Sunday, March 24, 2013


So I woke up this morning to a request for a story about the President requesting information on Section 34.  immediately I get scared.The story was apparently carried in the morning news and a fellow reporter was asking me if I had the details. She sent me a fb message cause she thought I was at work already. But I sort of jumped when I read what the big story of the day is. Having thought about though I realized that life is made hard in Trinidad and Tobago by an 'opus magnus' of morality and rectitude that betrays the island paradise we sell. No wonder we're unfriendly to tourists, I think we spend too much time being unfriendly to each other! And hasn't the Prime Minister already told the Office of the President what transpired with Section 34? It will be a fine day even after all.

I also woke up this morning to realize I created a mash-up with my brief post last night, four people saw it. I watched an episode of The Bible currently showing on The History Channel and I saw the scene where Mary and Joseph were heading to the census on a donkey when Jesus was born and yesterday being Palm Sunday the image of Christ on the donkey blended with that one. I had also just come from a very good benefit concert for St Francis of Assissi Roman Catholic church last night. Added to this the election of Pope Francis. It was just 'donkey' on my mind and so we ended up with what can now be seen below:

Happy Palm Sunday! Have a holy week! Stand up and be counted! Bless!

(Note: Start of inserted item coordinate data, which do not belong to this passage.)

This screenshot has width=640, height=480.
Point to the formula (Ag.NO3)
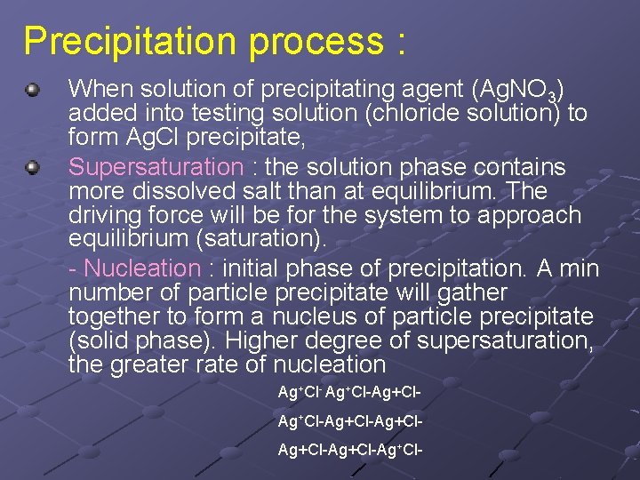(x=520, y=90)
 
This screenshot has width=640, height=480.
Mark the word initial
(x=253, y=268)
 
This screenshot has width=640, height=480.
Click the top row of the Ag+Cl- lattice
(x=348, y=392)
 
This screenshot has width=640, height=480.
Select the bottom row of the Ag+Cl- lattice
(x=348, y=451)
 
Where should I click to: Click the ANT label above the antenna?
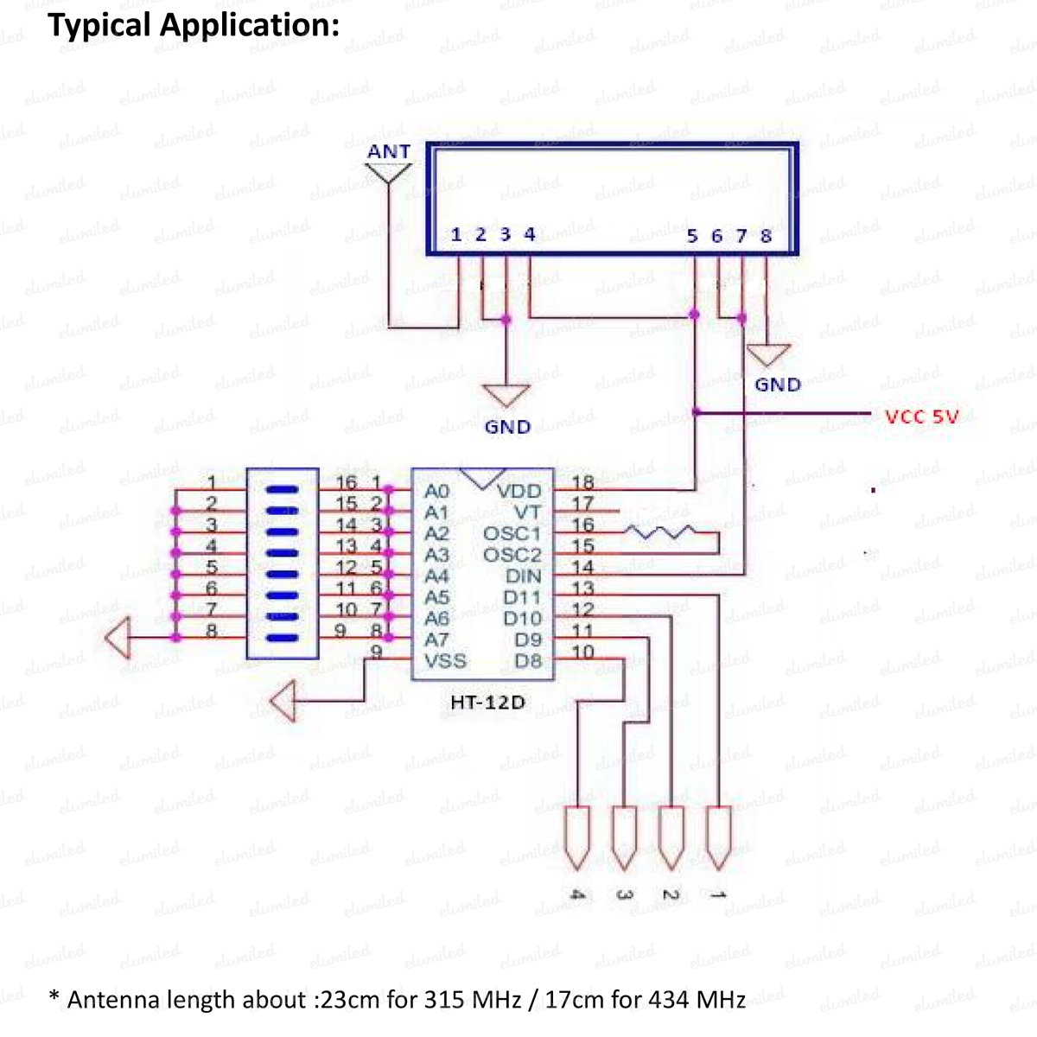coord(388,152)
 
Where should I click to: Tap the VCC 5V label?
coord(922,417)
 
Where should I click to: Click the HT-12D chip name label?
coord(487,702)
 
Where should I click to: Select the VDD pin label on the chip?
coord(518,492)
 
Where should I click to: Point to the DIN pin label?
coord(523,576)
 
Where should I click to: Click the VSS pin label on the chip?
coord(445,661)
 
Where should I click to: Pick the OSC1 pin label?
coord(512,534)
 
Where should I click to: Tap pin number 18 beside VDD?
coord(583,483)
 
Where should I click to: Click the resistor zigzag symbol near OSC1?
coord(661,531)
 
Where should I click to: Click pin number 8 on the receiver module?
coord(766,235)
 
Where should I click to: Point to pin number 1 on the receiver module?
coord(456,234)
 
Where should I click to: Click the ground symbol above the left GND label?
coord(506,395)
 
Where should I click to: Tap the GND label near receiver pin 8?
coord(778,385)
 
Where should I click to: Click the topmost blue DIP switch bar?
coord(282,490)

Its all about getting past the illusion this Holy Week. A good God would remove the sting from a minister saying he was libled when the esteemed publication, also legally advised, said it did not libel him. The funny thing is that any good journalist knows when they libel someone, of this set I am not. It is a direct attack on the media by a man who presents himself as a really good, honest person. Its like he is possibly speaking to the public that will not even find out what is libel but just interpret it as another case of the bad media in Trinidad and Tobago as the politicians are wont to say. Its like they are infallible and unimpeachable but oh the media are just so bad. So yes, let Jesus, light the way!

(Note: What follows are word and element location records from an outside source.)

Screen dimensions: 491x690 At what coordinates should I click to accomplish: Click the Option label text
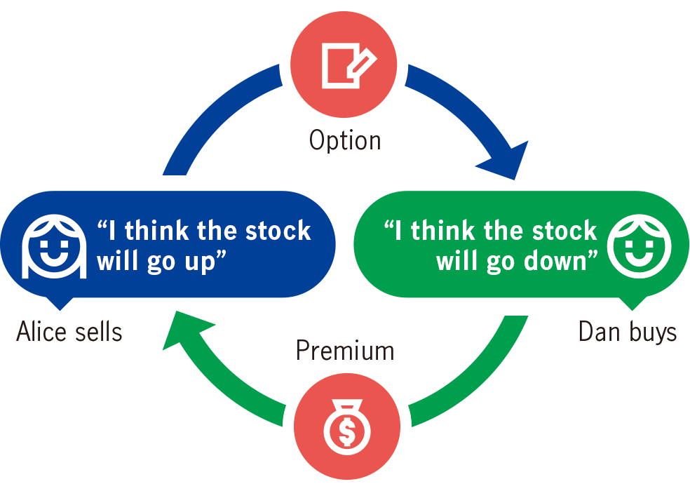click(345, 140)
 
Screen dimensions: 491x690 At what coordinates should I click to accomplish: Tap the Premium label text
click(344, 350)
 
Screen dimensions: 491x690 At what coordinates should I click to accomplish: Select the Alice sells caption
click(69, 332)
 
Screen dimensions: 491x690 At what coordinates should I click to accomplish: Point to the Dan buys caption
click(628, 332)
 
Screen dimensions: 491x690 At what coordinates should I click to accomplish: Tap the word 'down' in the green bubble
click(562, 261)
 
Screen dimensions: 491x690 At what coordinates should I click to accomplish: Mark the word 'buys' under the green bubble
click(653, 332)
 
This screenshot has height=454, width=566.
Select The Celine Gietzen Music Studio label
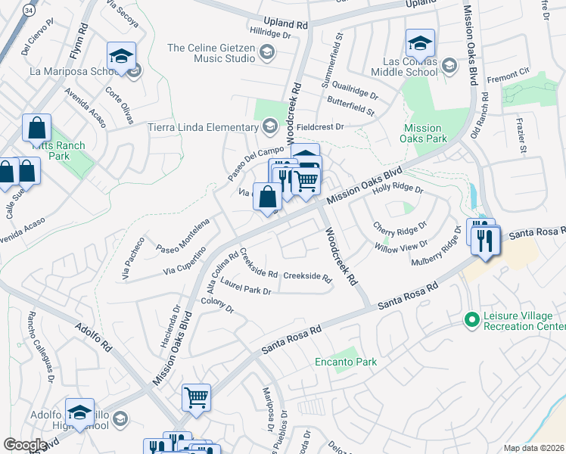coord(211,53)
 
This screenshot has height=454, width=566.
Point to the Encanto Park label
coord(346,362)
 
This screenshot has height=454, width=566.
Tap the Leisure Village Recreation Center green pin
coord(472,320)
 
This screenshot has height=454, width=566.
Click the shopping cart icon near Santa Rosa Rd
coord(197,396)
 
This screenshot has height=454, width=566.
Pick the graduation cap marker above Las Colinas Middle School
coord(419,42)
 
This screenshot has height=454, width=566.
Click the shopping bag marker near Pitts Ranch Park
coord(36,128)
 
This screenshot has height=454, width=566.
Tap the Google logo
coord(25,445)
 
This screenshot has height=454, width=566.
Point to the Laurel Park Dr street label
coord(245,291)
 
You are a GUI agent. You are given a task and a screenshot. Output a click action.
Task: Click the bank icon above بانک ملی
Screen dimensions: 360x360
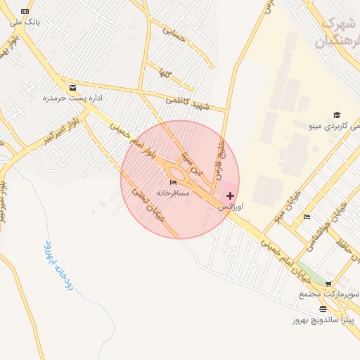26,12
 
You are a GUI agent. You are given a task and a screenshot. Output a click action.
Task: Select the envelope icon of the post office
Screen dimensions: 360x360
73,88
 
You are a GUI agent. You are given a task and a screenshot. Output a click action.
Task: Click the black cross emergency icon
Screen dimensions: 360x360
230,195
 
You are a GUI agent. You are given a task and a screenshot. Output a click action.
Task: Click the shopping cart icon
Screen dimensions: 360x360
328,283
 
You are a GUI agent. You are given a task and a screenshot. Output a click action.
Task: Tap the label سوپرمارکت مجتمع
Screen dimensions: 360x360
330,293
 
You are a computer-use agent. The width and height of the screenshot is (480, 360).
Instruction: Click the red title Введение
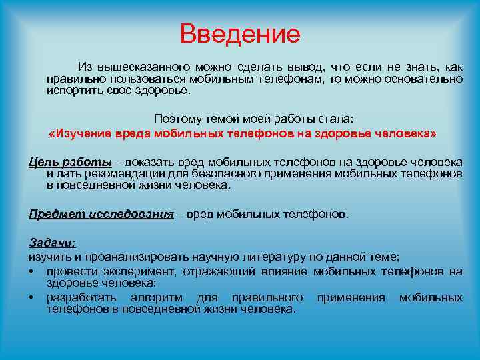click(x=240, y=34)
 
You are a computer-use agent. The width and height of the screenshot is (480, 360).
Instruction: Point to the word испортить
click(x=71, y=90)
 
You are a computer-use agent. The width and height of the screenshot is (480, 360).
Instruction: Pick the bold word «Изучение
click(x=79, y=134)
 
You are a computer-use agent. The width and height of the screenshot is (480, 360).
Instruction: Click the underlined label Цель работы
click(x=70, y=163)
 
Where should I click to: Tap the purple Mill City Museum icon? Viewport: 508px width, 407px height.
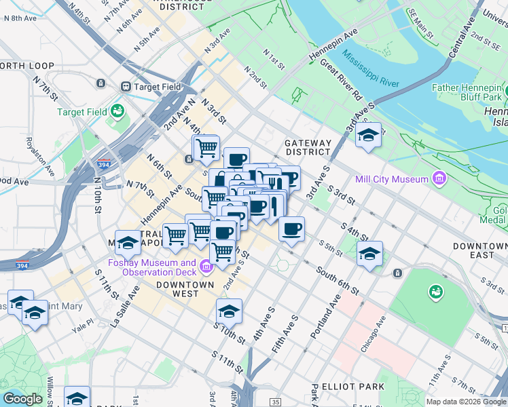(x=439, y=179)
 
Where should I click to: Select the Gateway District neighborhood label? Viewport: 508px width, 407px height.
(x=307, y=147)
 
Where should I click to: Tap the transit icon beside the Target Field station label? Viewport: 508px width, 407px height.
(x=126, y=87)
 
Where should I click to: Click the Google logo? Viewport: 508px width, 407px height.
(x=22, y=399)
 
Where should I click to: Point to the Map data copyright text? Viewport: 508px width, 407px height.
(x=465, y=402)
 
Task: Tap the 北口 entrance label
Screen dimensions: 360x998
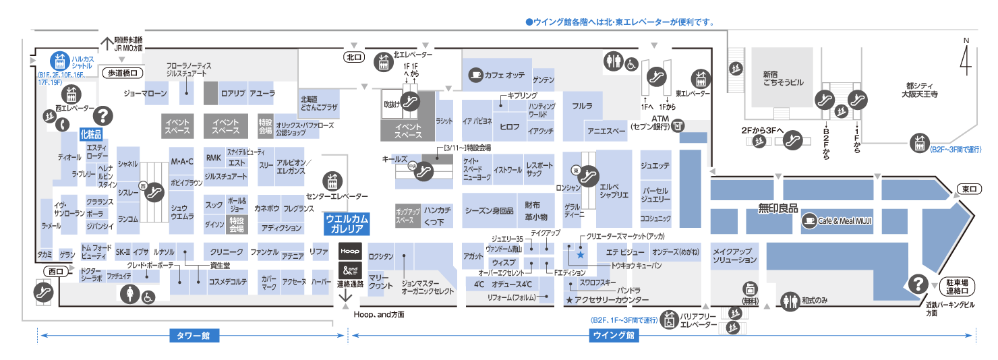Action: point(353,58)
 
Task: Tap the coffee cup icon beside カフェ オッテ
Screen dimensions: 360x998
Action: point(476,74)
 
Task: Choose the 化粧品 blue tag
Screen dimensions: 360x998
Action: point(91,133)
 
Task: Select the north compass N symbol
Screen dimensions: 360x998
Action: point(965,60)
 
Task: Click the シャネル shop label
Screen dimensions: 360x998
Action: point(127,164)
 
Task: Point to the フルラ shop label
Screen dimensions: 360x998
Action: point(582,107)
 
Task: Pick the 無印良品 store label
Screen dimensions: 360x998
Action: point(777,208)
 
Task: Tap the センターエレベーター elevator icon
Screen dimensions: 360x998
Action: point(331,181)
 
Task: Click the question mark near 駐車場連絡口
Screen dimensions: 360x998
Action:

I will be spending hundreds of dollars on fish this week. It is a family tradition to prepare salted salmon or smoked mackerel for Easter and they are both about $50 a lb. I like to buy enough to store to cook again later in the year when it is no longer in the groceries. Imagine these things are soaked in brine, pickled fish, and cost more than steak! But I love eating it and preparing it so here's to tradition!

Be careful out there!

Tuesday, March 19, 2013

Crisis Management

My mother did her best. She worked two jobs for most of her life to support herself and children without much help from my father. She would not approve of this post as it puts family business out there, at least I don’t think she would approve. My life feels in crisis though and so I have to try something unusual to bring a solution. The President yesterday called for an “out of the box” approach to the nation’s problems. He also said the nation is in crisis.

            I can’t say that I don’t feel that his analysis is wrong as the indices that led to the conclusion may not be the only ones that should be considered. In his inaugural address, a histrionic call to action, Anthony Thomas Aquinas Carmona, spoke to issues that gauge governance. I have never felt that crime and unemployment were good measures of a society’s standing. He mentioned the former treading dangerously close to the political tenor that can embarrass a government.

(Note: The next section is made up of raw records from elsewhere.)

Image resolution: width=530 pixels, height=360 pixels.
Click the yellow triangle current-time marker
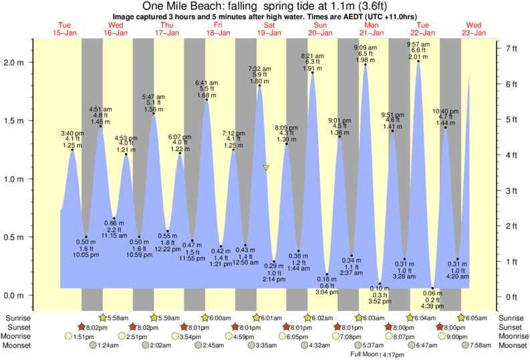pos(266,168)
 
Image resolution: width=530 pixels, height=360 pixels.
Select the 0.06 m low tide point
pos(432,288)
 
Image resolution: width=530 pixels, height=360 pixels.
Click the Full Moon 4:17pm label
pos(378,355)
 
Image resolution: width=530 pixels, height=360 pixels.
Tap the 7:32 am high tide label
pos(259,68)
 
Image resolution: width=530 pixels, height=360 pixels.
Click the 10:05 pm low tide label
pos(86,254)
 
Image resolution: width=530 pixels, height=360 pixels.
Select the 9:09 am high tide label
pos(365,47)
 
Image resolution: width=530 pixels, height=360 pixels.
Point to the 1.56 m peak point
pos(154,114)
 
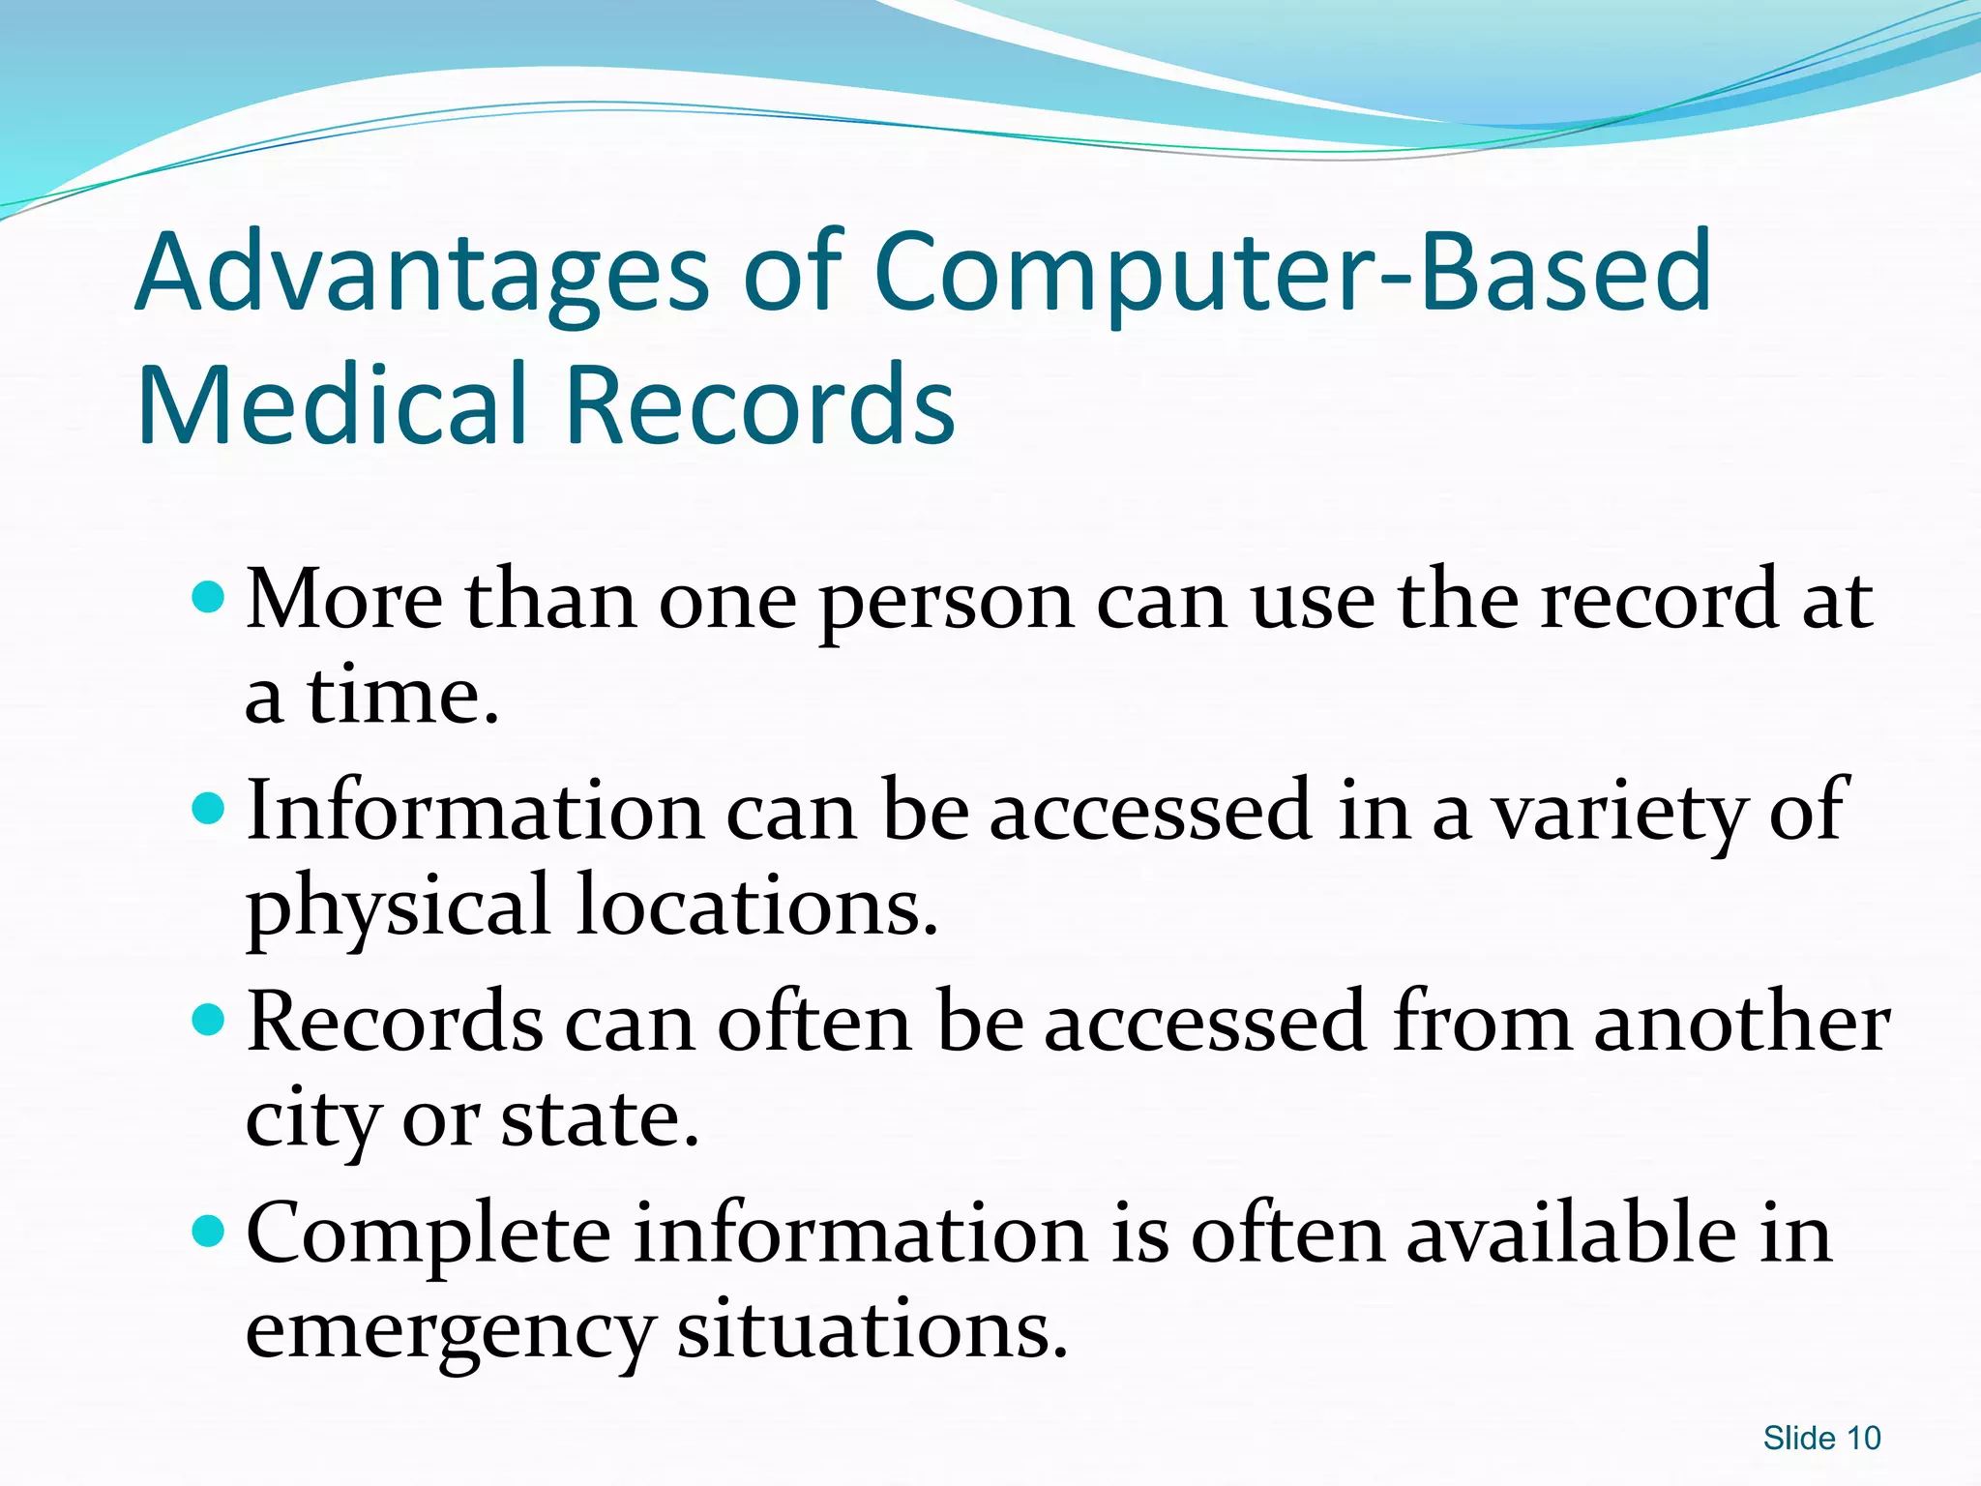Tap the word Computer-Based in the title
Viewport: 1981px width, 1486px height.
[x=1292, y=276]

            All hands are needed on deck, he said, to save Trinidad and Tobago. It is inherently flawed as it is a top down approach. Really must I feel compelled to now consider how to reduce crime when all it seems to do is determine how good the state is managing our affairs? He reinforced this belief when he said that as a nation we are one: it means our goals are shared and too our responsibilities. We may be an independent nation but I am apparently not free to determine what it is I want to achieve.

            Thinking about the speech I realised that this is what is wrong with my world, it assumes for me what is important, taking me away from what I feel is important. We count corpses in Trinidad and Tobago and no one counts the stifled souls, the snuffed dreams, the unrealised ambitions and the impossible that faces so many of us.

            Everyone is saying that the President’s speech inspired hope. I peruse the social media sites like FB and twitter and see nothing but fit-to-print reactions that hail the address as what the country needs; I am left lost for comfort.

            It’s not like me to challenge the voice of the nation’s highest office holder. I dare say this is not what I imagine my mother had in mind when she made me. I’m not sure that a lot of what I do could have been imagined by parents. I do know, though, that desperate times call for desperate measures and I know what my responsibilities are. I hope this also means that for all her efforts my mother has at least made a citizen that is not afraid to take a risk, do the unimaginable and fly in the face of authority in an attempt to make life better.

Monday, March 18, 2013

A side of politics - Legalize it

Drugs have long been a challenge for me. I remember when I used to do cocaine, around the time I was deciding to stop, I told myself I shouldn’t do it and I thought of the majority of people in the world and how they live without doing it, that was motivating. It is a part of my history though and something that will not change. To accept me I also must accept that I do drugs. I wonder what it would be like if we accepted that people do drugs? To me the rhetoric against drugs is replete with specious arguments. It has so many crippled with fear that the world does not realize all that it possibly can as many who would and can change it hide in the fear they are doing something wrong and unworthy of much. This world is ruled by fear and that is its most detrimental weapon used in the genocide of many dreams and souls. This can be developed more but I’m running late for work.

I thought this morning of the many people who are my friends and that they accept me even for the parts of me that society says are wrong and for one moment I wished it possible to make them my entire society and forget everyone else. I thought that we are Trinis too and have the right to be who we want to be, we like strippers, we like sex, we like alcohol and weed and even harder drugs than that. We may be small in number but we are citizens.

I can dream to move to another place where attitudes are different and I should if only to reduce the fear in my life but then I wouldn’t be in Trinidad and at least for now this is where I want to be. Have a great day my friends.